§ **Task item**
The answer must be an exact copy of every entry, with no pictures in it.

━━━━━━━━━━━━━━━━

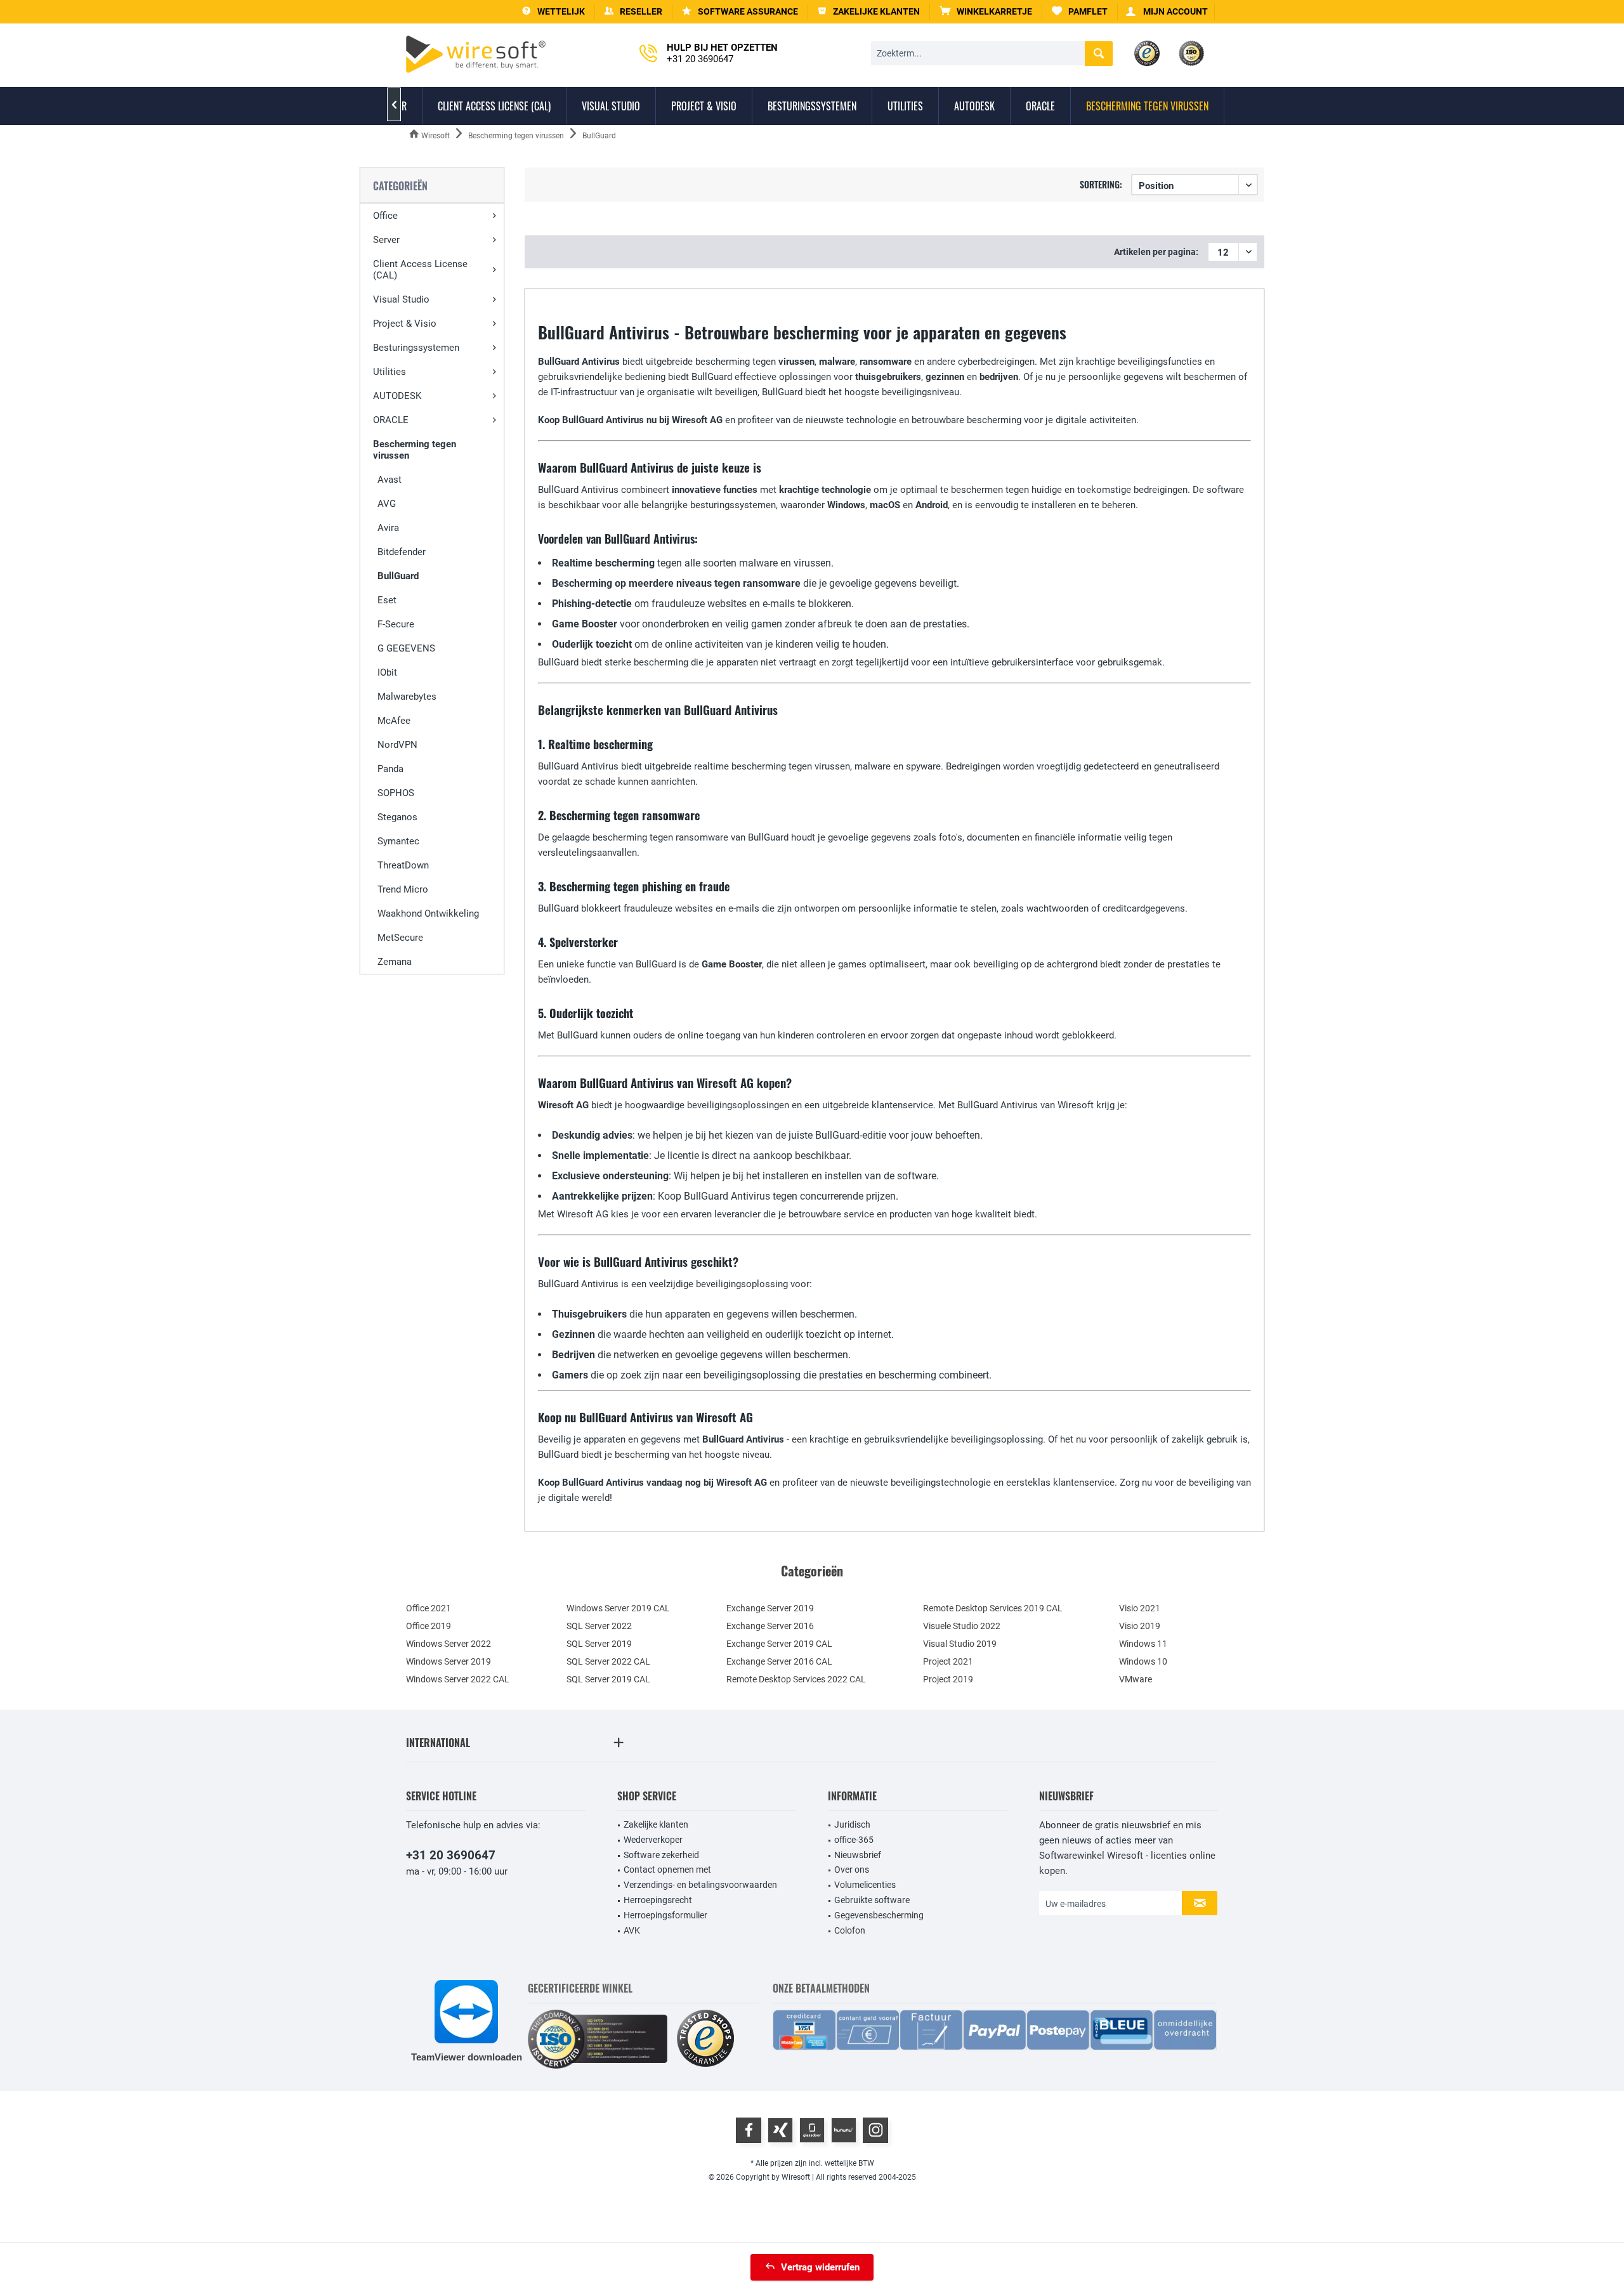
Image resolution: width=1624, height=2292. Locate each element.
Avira (388, 528)
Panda (390, 769)
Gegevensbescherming (879, 1915)
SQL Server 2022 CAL (608, 1661)
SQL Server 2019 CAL (608, 1679)
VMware (1135, 1679)
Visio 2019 (1139, 1626)
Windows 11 (1143, 1644)
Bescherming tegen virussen (414, 449)
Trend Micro (402, 889)
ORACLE (391, 420)
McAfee (393, 720)
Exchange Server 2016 (770, 1626)
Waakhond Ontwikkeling (428, 913)
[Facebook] (748, 2130)
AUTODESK (397, 396)
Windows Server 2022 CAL (457, 1679)
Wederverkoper (653, 1840)
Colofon (849, 1930)
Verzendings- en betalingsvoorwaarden (700, 1885)
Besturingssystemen (416, 347)
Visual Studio (401, 299)
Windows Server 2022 (448, 1644)
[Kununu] (843, 2130)
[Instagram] (875, 2130)
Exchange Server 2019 (770, 1608)
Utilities (389, 371)
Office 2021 (428, 1608)
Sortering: (1101, 184)
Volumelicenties (865, 1885)
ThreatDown (403, 865)
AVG (386, 503)
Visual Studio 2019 (960, 1644)
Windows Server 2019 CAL (618, 1608)
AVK (632, 1930)
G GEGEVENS (406, 648)
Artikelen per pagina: (1156, 252)
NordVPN (397, 744)
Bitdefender (401, 552)
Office (385, 215)
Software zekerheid (661, 1855)
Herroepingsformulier (665, 1915)
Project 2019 (948, 1679)
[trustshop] (705, 2039)
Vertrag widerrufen (820, 2267)
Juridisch (852, 1824)
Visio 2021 (1139, 1608)
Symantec (398, 841)
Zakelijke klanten (656, 1824)
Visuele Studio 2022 (961, 1626)
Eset (386, 600)
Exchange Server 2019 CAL (779, 1644)
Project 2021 (948, 1661)
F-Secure (395, 624)
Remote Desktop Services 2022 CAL (796, 1679)
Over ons (851, 1869)
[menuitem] (986, 12)
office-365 (854, 1840)
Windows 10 (1143, 1661)
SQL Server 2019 (599, 1644)
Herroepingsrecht (658, 1900)
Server (386, 240)
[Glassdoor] (812, 2130)
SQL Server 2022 (599, 1626)
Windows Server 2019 (448, 1661)
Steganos (397, 817)
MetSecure (400, 937)
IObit (387, 672)
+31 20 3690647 (450, 1855)
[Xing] (780, 2130)
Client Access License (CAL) (420, 269)
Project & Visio (404, 323)
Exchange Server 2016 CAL (779, 1661)
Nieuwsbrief (857, 1855)
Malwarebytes (406, 696)
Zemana (394, 961)
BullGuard (398, 576)
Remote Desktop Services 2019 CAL (993, 1608)
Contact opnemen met (667, 1869)
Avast (389, 479)
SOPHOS (395, 793)
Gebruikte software (872, 1900)
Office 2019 (428, 1626)
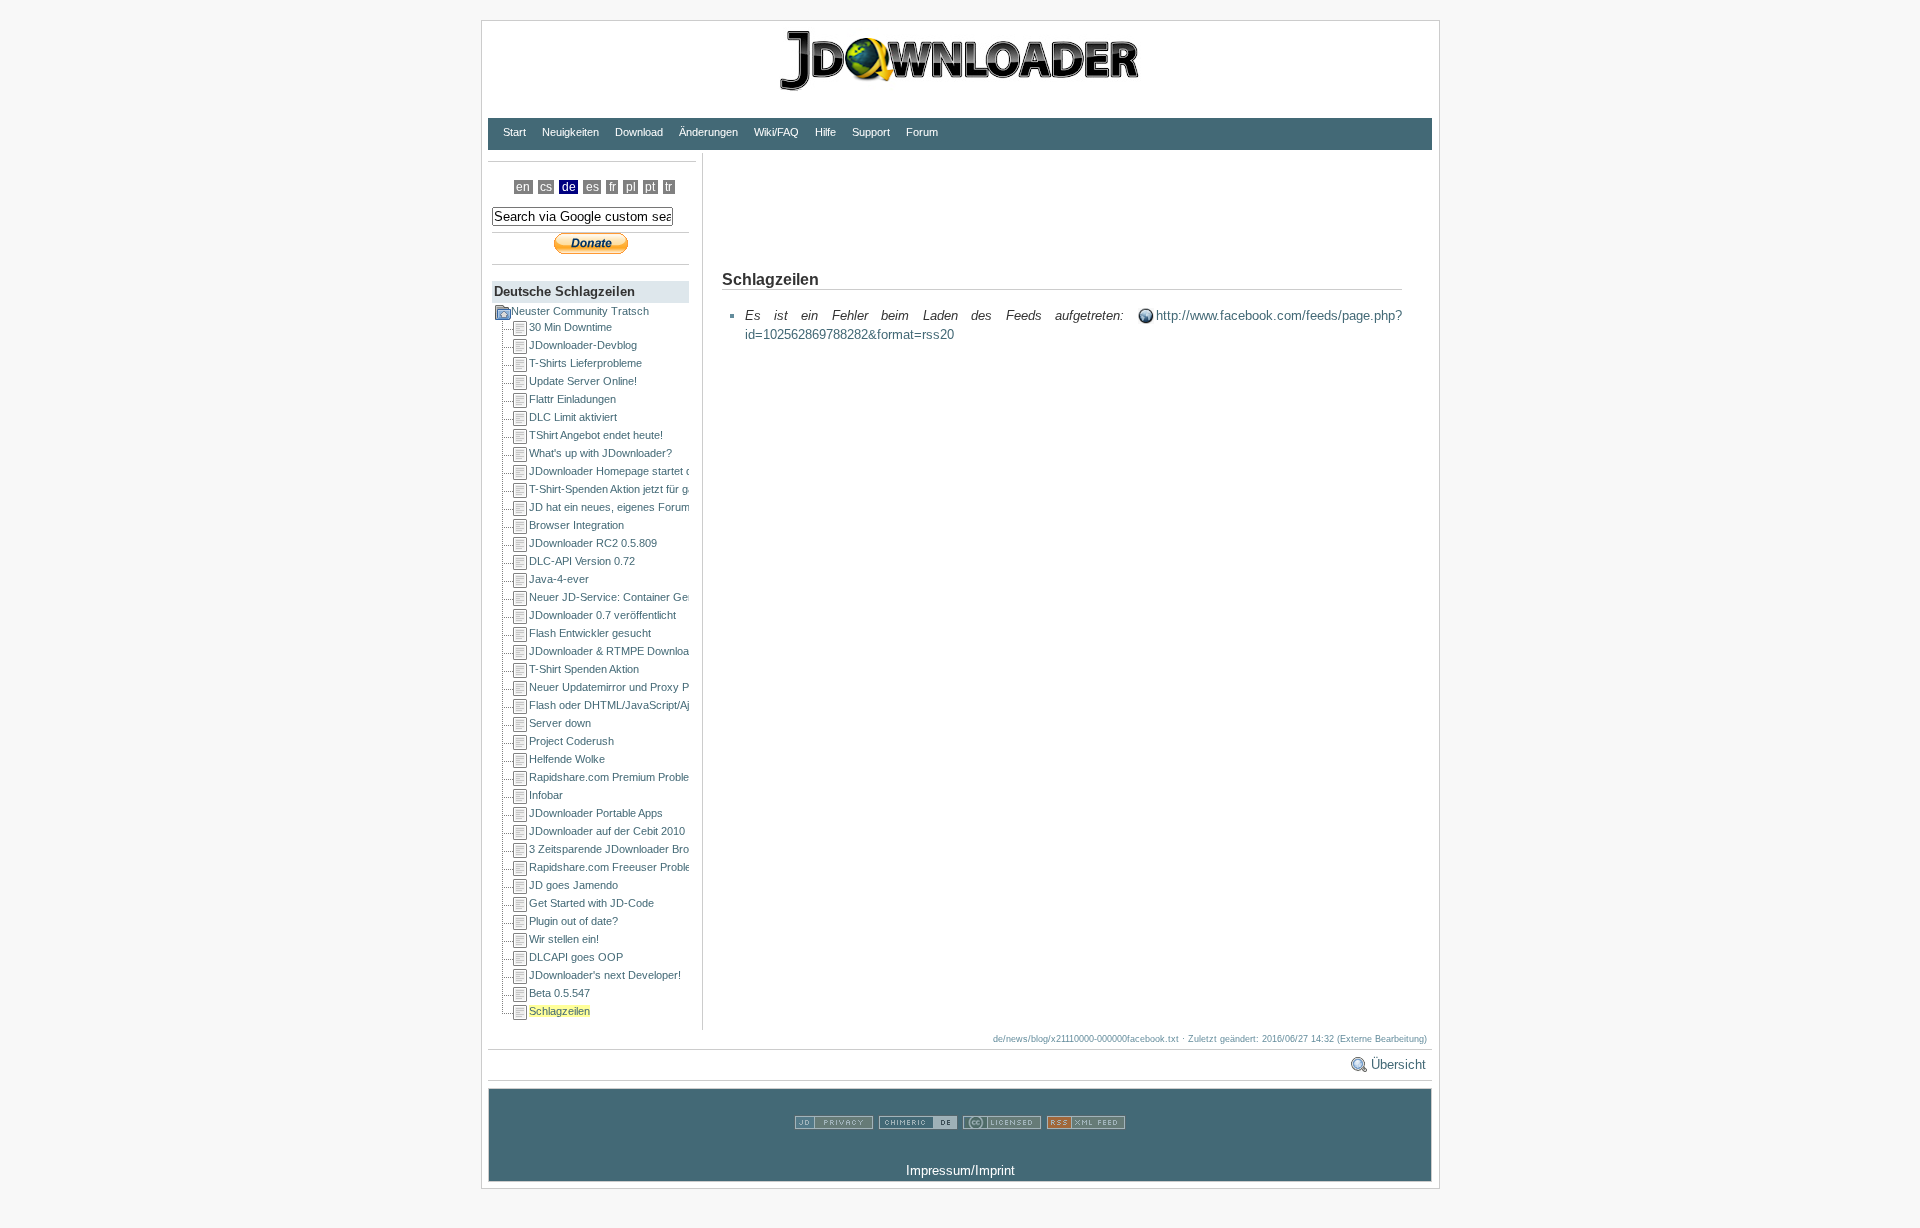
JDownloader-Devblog (583, 345)
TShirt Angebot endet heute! (596, 435)
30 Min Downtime (570, 327)
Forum (922, 132)
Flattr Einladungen (572, 399)
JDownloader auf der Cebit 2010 (607, 831)
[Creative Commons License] (1002, 1151)
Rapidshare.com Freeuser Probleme (617, 867)
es (592, 187)
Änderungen (708, 132)
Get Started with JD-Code (591, 903)
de (569, 187)
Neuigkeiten (570, 132)
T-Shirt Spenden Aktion (584, 669)
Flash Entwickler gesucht (590, 633)
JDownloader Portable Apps (596, 813)
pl (631, 187)
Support (871, 132)
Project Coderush (571, 741)
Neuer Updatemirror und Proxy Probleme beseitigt (650, 687)
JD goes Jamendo (573, 885)
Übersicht (1398, 1064)
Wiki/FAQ (776, 132)
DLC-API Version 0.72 (582, 561)
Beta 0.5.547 (559, 993)
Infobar (546, 795)
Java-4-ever (559, 579)
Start (514, 132)
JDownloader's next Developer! (605, 975)
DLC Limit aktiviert (573, 417)
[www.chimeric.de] (918, 1151)
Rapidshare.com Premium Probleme (616, 777)
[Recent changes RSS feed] (1086, 1151)
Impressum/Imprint (960, 1170)
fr (612, 187)
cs (546, 187)
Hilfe (825, 132)
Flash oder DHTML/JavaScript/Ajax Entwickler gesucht (662, 705)
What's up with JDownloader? (600, 453)
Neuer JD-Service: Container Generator (626, 597)
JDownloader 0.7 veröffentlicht (602, 615)
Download (639, 132)
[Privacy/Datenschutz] (834, 1151)
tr (668, 187)
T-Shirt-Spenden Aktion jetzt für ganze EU (629, 489)
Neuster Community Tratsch (580, 311)
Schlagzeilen (559, 1011)
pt (650, 187)
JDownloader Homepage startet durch (621, 471)
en (523, 187)
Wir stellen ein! (564, 939)
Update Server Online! (583, 381)
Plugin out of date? (573, 921)
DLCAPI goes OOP (576, 957)
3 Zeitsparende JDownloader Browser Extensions (649, 849)
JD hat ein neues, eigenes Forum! (611, 507)
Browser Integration (576, 525)
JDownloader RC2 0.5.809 (593, 543)
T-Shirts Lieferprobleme (585, 363)
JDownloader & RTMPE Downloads (615, 651)
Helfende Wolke (567, 759)
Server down (560, 723)
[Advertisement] (1067, 198)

━━━━━━━━━━━━━━━━

§ **Result of the exercise**
Image resolution: width=1624, height=2292. Locate each element.
Avira (388, 528)
Panda (390, 769)
Gegevensbescherming (879, 1915)
SQL Server 2022 CAL (608, 1661)
SQL Server 2019 CAL (608, 1679)
VMware (1135, 1679)
Visio 2019 (1139, 1626)
Windows 11 (1143, 1644)
Bescherming tegen virussen (414, 449)
Trend Micro (402, 889)
ORACLE (391, 420)
McAfee (393, 720)
Exchange Server 2016 (770, 1626)
Waakhond Ontwikkeling (428, 913)
[Facebook] (748, 2130)
AUTODESK (397, 396)
Windows Server 2022 CAL (457, 1679)
Wederverkoper (653, 1840)
Colofon (849, 1930)
Verzendings- en betalingsvoorwaarden (700, 1885)
Besturingssystemen (416, 347)
Visual Studio (401, 299)
Windows Server 2022 (448, 1644)
[Kununu] (843, 2130)
[Instagram] (875, 2130)
Exchange Server 2019 (770, 1608)
Utilities (389, 371)
Office 2021 (428, 1608)
Sortering: (1101, 184)
Volumelicenties (865, 1885)
ThreatDown (403, 865)
AVG (386, 503)
Visual Studio 2019 (960, 1644)
Windows Server 2019 CAL (618, 1608)
AVK (632, 1930)
G GEGEVENS (406, 648)
Artikelen per pagina: (1156, 252)
NordVPN (397, 744)
Bitdefender (401, 552)
Office (385, 215)
Software zekerheid (661, 1855)
Herroepingsformulier (665, 1915)
Project 2019 (948, 1679)
[trustshop] (705, 2039)
Vertrag widerrufen (820, 2267)
Juridisch (852, 1824)
Visio 2021 (1139, 1608)
Symantec (398, 841)
Zakelijke klanten (656, 1824)
Visuele Studio 2022 (961, 1626)
Eset (386, 600)
Exchange Server 2019 CAL (779, 1644)
Project 2021 (948, 1661)
F-Secure (395, 624)
Remote Desktop Services 2022 CAL (796, 1679)
Over ons (851, 1869)
[menuitem] (986, 12)
office-365 (854, 1840)
Windows 10 (1143, 1661)
SQL Server 2019 (599, 1644)
Herroepingsrecht (658, 1900)
Server (386, 240)
[Glassdoor] (812, 2130)
SQL Server 2022 (599, 1626)
Windows Server 2019 (448, 1661)
Steganos (397, 817)
MetSecure (400, 937)
IObit (387, 672)
+31 20 3690647 (450, 1855)
[Xing] (780, 2130)
Client Access License (CAL) (420, 269)
Project & Visio (404, 323)
Exchange Server 2016 CAL (779, 1661)
Nieuwsbrief (857, 1855)
Malwarebytes (406, 696)
Zemana (394, 961)
BullGuard (398, 576)
Remote Desktop Services 2019 CAL (993, 1608)
Contact opnemen met (667, 1869)
Avast (389, 479)
SOPHOS (395, 793)
Gebruikte software (872, 1900)
Office 2019 (428, 1626)
JDownloader-Devblog (583, 345)
TShirt Angebot endet heute! (596, 435)
30 Min Downtime (570, 327)
Forum (922, 132)
Flattr Einladungen (572, 399)
JDownloader auf der Cebit 2010 (607, 831)
[Creative Commons License] (1002, 1151)
Rapidshare.com Freeuser Probleme (617, 867)
es (592, 187)
Änderungen (708, 132)
Get Started with JD-Code (591, 903)
de (569, 187)
Neuigkeiten (570, 132)
T-Shirt Spenden Aktion (584, 669)
Flash Entwickler gesucht (590, 633)
JDownloader Portable Apps (596, 813)
pl (631, 187)
Support (871, 132)
Project Coderush (571, 741)
Neuer Updatemirror und Proxy Probleme beseitigt (650, 687)
JD goes Jamendo (573, 885)
Übersicht (1398, 1064)
Wiki/FAQ (776, 132)
DLC-API Version 0.72 (582, 561)
Beta 0.5.547 (559, 993)
Infobar (546, 795)
Java-4-ever (559, 579)
Start (514, 132)
JDownloader's next Developer! (605, 975)
DLC Limit aktiviert (573, 417)
[www.chimeric.de] (918, 1151)
Rapidshare.com Premium Probleme (616, 777)
[Recent changes RSS feed] (1086, 1151)
Impressum/Imprint (960, 1170)
fr (612, 187)
cs (546, 187)
Hilfe (825, 132)
Flash oder DHTML/JavaScript/Ajax Entwickler gesucht (662, 705)
What's up with JDownloader? (600, 453)
Neuer JD-Service: Container Generator (626, 597)
JDownloader 0.7 veröffentlicht (602, 615)
Download (639, 132)
[Privacy/Datenschutz] (834, 1151)
tr (668, 187)
T-Shirt-Spenden Aktion jetzt für ganze EU (629, 489)
Neuster Community Tratsch (580, 311)
Schlagzeilen (559, 1011)
pt (650, 187)
JDownloader Homepage startet durch (621, 471)
en (523, 187)
Wir stellen ein! (564, 939)
Update Server Online! (583, 381)
Plugin out of date? (573, 921)
DLCAPI goes OOP (576, 957)
3 Zeitsparende JDownloader Browser Extensions (649, 849)
JD hat ein neues, eigenes Forum! (611, 507)
Browser Integration (576, 525)
JDownloader RC2 0.5.809 (593, 543)
T-Shirts Lieferprobleme (585, 363)
JDownloader & RTMPE Downloads (615, 651)
Helfende Wolke (567, 759)
Server down (560, 723)
[Advertisement] (1067, 198)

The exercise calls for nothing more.